Drifter belongs to my friend Brenda who lives in Pemberton, British Columbia. His coat colour is Sorrel, with the pattern type Tobiano.

In 2014, I had the privilege of spending some time with Drifter when Robert and I visited BC for the first time. He was such a gentle and magnificent horse.

Last year, I asked Brenda if she had pictures of horses I could paint and she sent me several. There was one photo of a relaxed Drifter enjoying a peaceful moment, grazing on fresh grass, that I very much wanted to paint but I was not yet ready, not until 3 weeks ago that is. I could no longer ignore Drifter’s call. I had to paint him.

With each brushstroke, I cannot express the joy and excitement I felt as I watched Drifter slowly appear on the canvas. It was inspiring and overwhelming. I could hear him breathe and chew as he pulled the grass from the ground. I imagined a soft breeze among the Aspen trees and I could smell the air on that beautiful day.

* * *


Drifter
Pemberton, Colombie-Britannique
Huile sur toile faite sur mesure
28” x 20.5” - 2017


Drifter appartient à mon amie, Brenda qui habite à Pemberton en Colombie-Britannique.

Robert et moi avons visité la Colombie-Britannique pour la première fois en 2014. C’est alors que j’ai eu le privilège de passer un peu de temps avec ce magnifique cheval au tempérament doux.

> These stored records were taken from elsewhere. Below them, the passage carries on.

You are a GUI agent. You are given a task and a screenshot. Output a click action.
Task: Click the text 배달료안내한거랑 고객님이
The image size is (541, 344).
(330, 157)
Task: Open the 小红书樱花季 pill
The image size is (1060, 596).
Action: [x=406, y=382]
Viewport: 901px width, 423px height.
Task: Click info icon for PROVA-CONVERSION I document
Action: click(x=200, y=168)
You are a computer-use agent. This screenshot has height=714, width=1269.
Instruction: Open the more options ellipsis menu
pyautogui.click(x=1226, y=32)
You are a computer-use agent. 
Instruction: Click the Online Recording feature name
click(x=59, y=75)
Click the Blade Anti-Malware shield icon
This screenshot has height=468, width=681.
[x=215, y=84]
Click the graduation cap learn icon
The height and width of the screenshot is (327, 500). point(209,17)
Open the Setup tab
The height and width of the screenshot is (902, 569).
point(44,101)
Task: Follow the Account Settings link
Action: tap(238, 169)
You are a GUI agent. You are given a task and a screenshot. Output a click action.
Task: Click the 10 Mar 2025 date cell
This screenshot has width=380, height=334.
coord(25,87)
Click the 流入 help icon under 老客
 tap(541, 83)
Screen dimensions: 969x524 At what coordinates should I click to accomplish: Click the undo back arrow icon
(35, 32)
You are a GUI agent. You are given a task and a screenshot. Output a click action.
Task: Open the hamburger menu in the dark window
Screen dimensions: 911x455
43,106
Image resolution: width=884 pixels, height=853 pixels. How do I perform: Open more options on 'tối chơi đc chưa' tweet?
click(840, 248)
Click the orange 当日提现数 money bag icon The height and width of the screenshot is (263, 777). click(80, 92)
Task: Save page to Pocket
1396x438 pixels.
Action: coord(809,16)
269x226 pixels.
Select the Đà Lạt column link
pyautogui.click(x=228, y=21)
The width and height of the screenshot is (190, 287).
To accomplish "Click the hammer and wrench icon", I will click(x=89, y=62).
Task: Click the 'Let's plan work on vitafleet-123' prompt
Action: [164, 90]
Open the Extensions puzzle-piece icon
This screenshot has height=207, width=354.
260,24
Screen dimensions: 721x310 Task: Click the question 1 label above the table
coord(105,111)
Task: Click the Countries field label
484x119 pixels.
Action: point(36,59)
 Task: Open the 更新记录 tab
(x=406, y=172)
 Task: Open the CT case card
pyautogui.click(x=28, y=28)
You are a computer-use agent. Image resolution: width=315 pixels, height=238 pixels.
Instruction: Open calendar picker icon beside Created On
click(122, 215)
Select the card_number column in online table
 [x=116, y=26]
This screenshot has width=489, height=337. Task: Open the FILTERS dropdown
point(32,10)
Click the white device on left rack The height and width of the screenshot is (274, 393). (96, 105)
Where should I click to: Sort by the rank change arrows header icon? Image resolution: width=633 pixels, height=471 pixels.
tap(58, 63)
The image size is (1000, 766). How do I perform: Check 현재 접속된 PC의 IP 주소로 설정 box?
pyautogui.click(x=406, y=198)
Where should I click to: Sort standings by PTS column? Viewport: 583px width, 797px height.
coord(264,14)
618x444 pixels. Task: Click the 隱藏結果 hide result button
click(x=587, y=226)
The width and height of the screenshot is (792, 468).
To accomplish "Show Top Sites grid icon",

L’an passé, j’avais le goût de peindre des chevaux. J’ai demandé à Brenda si elle pouvait m’envoyer quelques photos de ses chevaux. J’ai eu un coup de foudre pour celle de Drifter devant les trembles, alors qu’il profitait d’un moment de répit pour brouter l’herbe fraîche. Je désirais tellement le peindre mais je n’étais pas prête. Et puis, il y a trois semaines, je ne pouvais plus ignorer l’appel de Drifter. Je devais le peindre.

Entre chaque coup de pinceau, Drifter faisait lentement son apparition sur la toile. C’était à la fois inspirant et bouleversant. Je pouvais l’entendre respirer et broyer l’herbe fraîche qu’il arrachait du sol. J’imaginais une douce brise se faufiler au travers les feuilles des trembles et je pouvais sentir l’air de cette splendide journée.